The new rules are “designed to protect one of the most beautiful mountain ranges in the state,” said Supervisor Zev Yaroslavsky, who introduced the changes in April. The plan has received stalwart support from environmental protection groups, who believe a ban on vineyard plantings could prevent stream pollution and pesticide runoff.

Supervisor Michael Antonovich was the lone dissenter in Tuesdays’ vote.

“If an individual wants to plant a vineyard on private property, it’s a decision they should be able to make,” Antonovich said. “They are being denied an opportunity to do what their neighbor was able to do. ... To deny property rights, in my opinion, is wrong.”

The region’s wine growers say they have been unfairly targeted. They also argue that the new rules could not have come at a more inopportune time. After years of trying, the Malibu Coast finally achieved American Viticultural Area status in July and it was hoped that the new designation would put Malibu on the map as a premier winegrowing destination.

Malibu Solstice vineyard owner Don Schmitz called the new plan “an ironic tragedy.”

In addition to the ban on new vineyard plantings, the land use plan prohibits building on ridgelines and sensitive habitats, while imposing various other rules on construction and horse boarding.
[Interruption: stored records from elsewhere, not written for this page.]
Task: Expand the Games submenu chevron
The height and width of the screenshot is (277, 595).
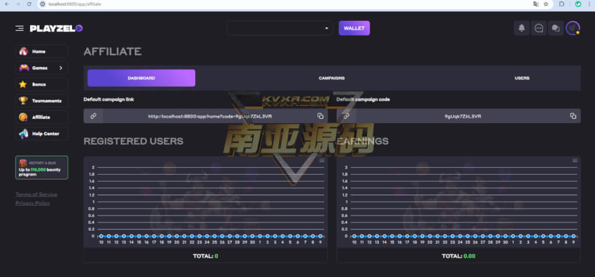Action: 60,68
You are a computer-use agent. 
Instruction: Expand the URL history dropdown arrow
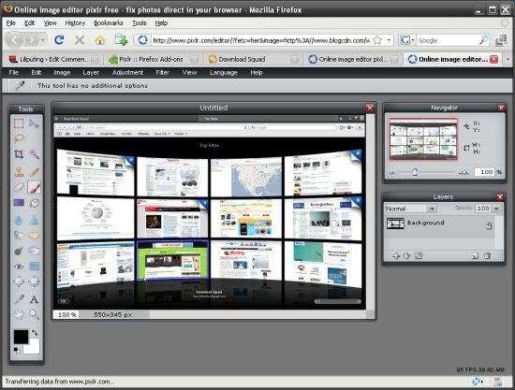coord(389,40)
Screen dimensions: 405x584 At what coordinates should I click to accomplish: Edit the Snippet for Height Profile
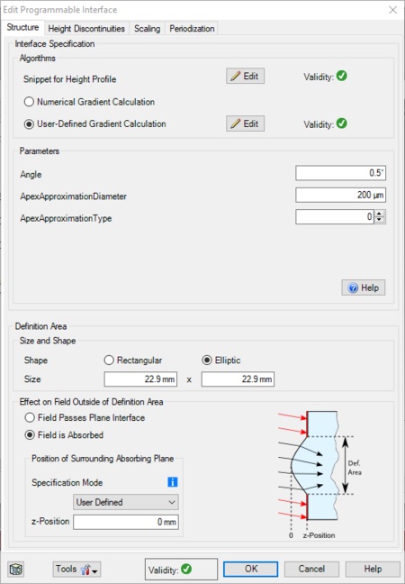coord(245,76)
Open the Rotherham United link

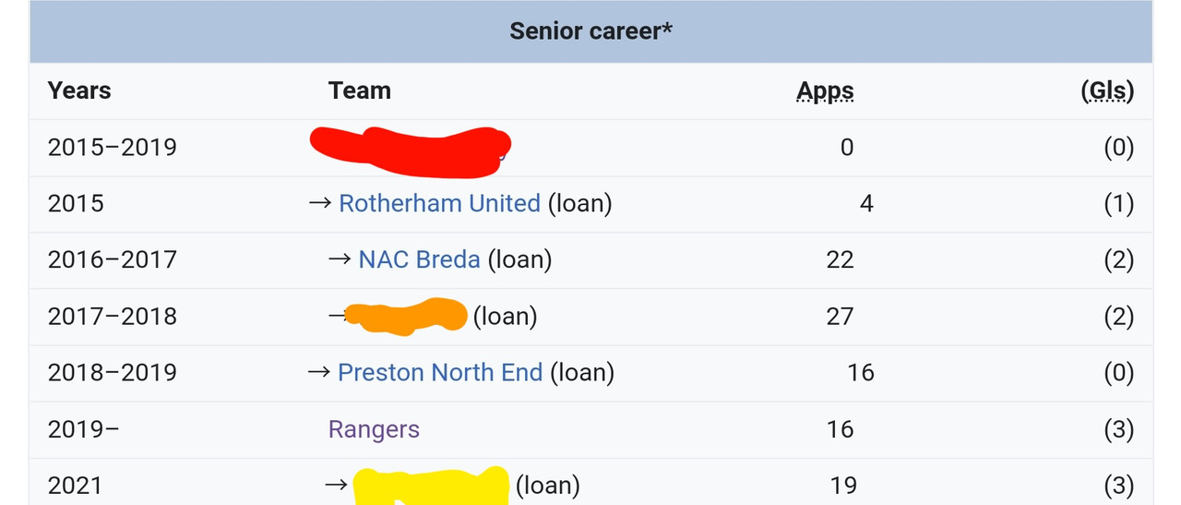439,203
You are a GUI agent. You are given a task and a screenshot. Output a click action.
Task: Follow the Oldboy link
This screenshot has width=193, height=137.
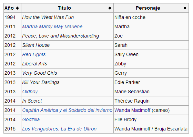point(30,92)
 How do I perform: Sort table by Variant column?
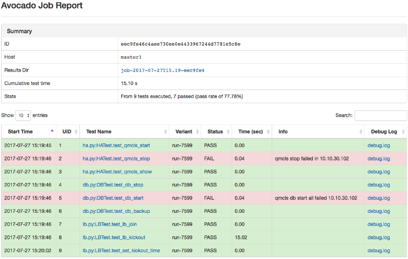pyautogui.click(x=184, y=131)
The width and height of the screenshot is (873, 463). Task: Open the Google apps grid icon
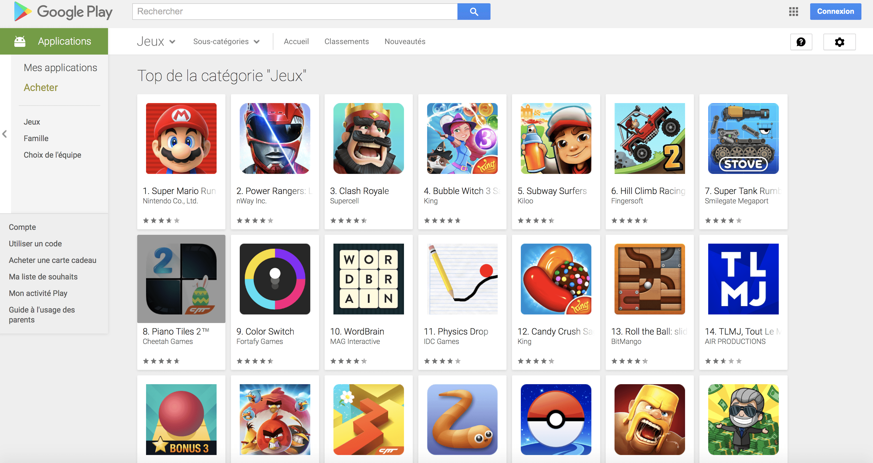point(793,12)
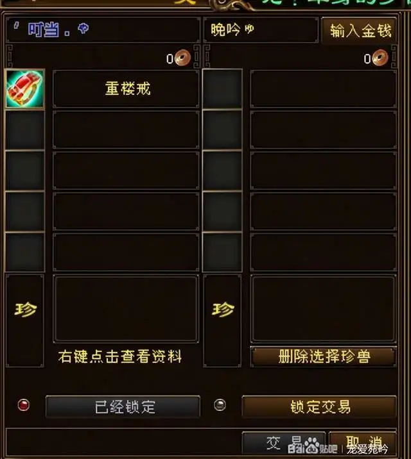Toggle the grey unlocked indicator light
The height and width of the screenshot is (459, 411).
tap(220, 405)
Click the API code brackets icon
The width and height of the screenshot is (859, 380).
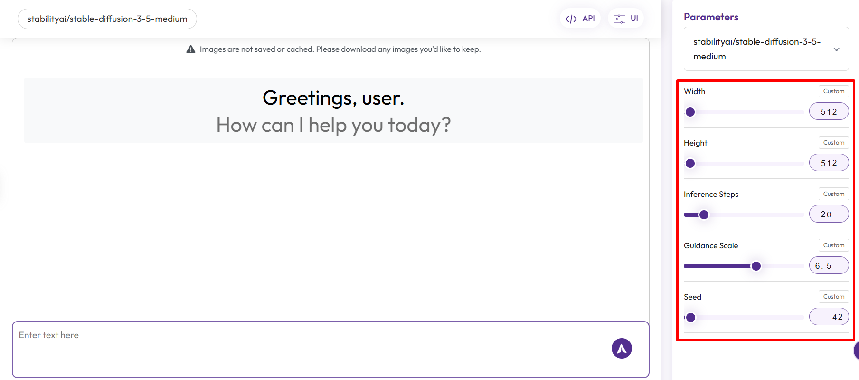coord(571,19)
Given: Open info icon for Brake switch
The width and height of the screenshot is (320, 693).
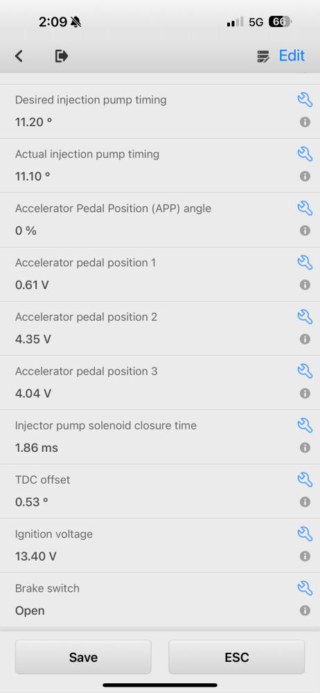Looking at the screenshot, I should 305,611.
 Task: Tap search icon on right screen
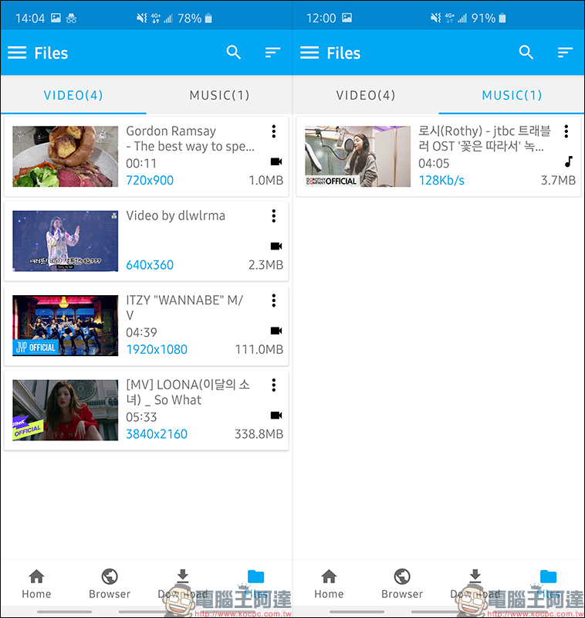click(526, 53)
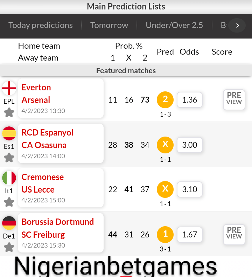Open PRE VIEW for Dortmund vs Freiburg
252x277 pixels.
click(x=234, y=234)

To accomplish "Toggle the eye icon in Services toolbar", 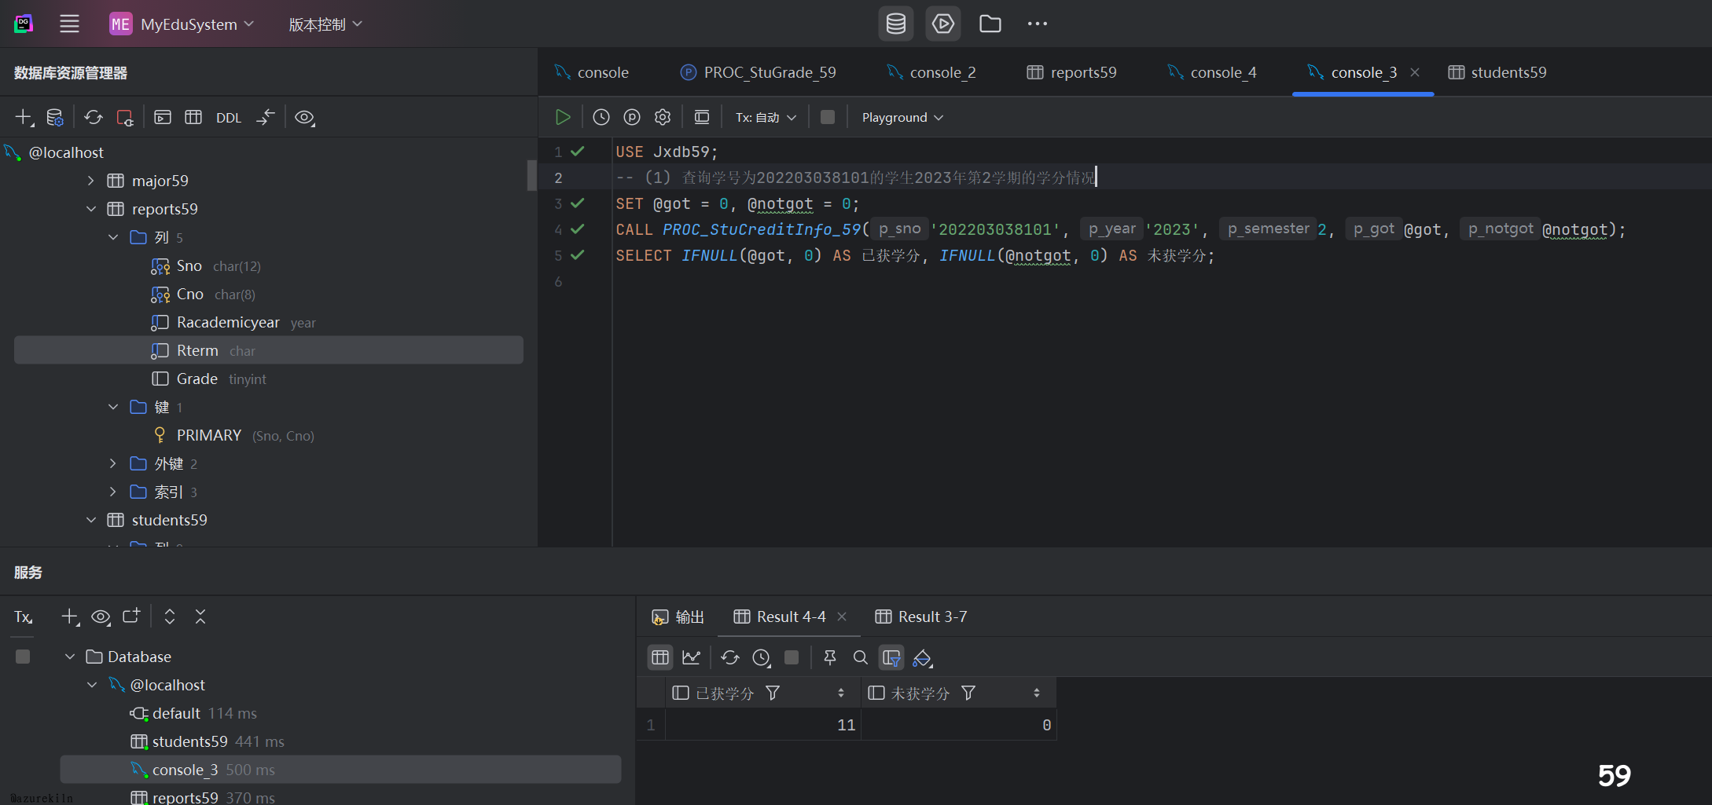I will coord(101,617).
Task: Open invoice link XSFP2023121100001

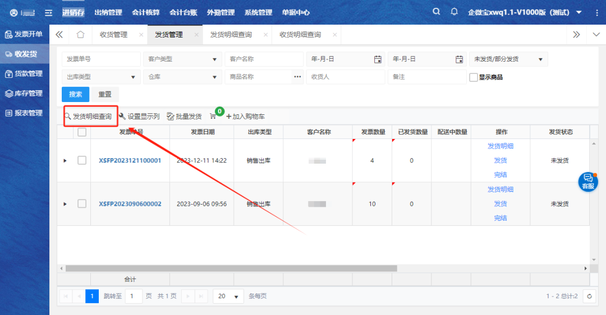Action: coord(130,160)
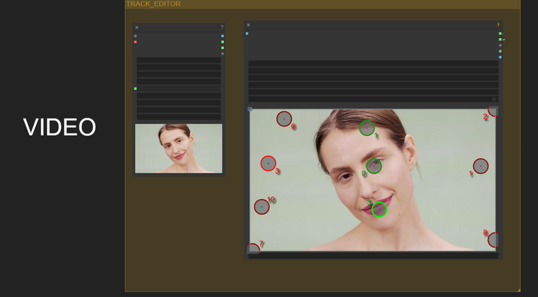The width and height of the screenshot is (538, 297).
Task: Select red track point 6
Action: pos(283,119)
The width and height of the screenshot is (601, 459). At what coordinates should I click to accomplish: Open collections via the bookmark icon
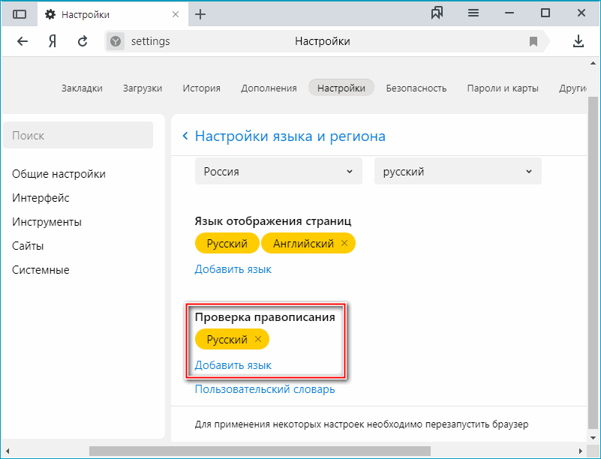pyautogui.click(x=437, y=13)
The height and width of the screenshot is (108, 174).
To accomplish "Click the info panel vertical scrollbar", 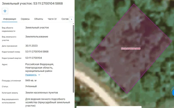I will click(73, 58).
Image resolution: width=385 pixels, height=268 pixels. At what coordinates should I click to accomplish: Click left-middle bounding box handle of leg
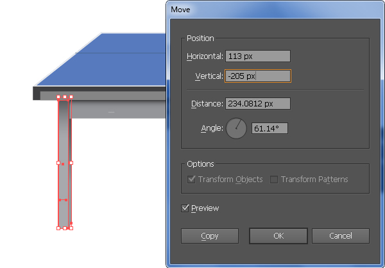pos(58,163)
It also cements the county’s authority over land use, which has lent it support among homeowners groups.

The Las Virgenes Homeowners Federation, which supported the plan, said the new rules mean its homeowners “will no longer be compelled to go to the Coastal Commission every time they want to make a home addition, renovate, or build a horse corral” and will instead be able to consult with local county representatives.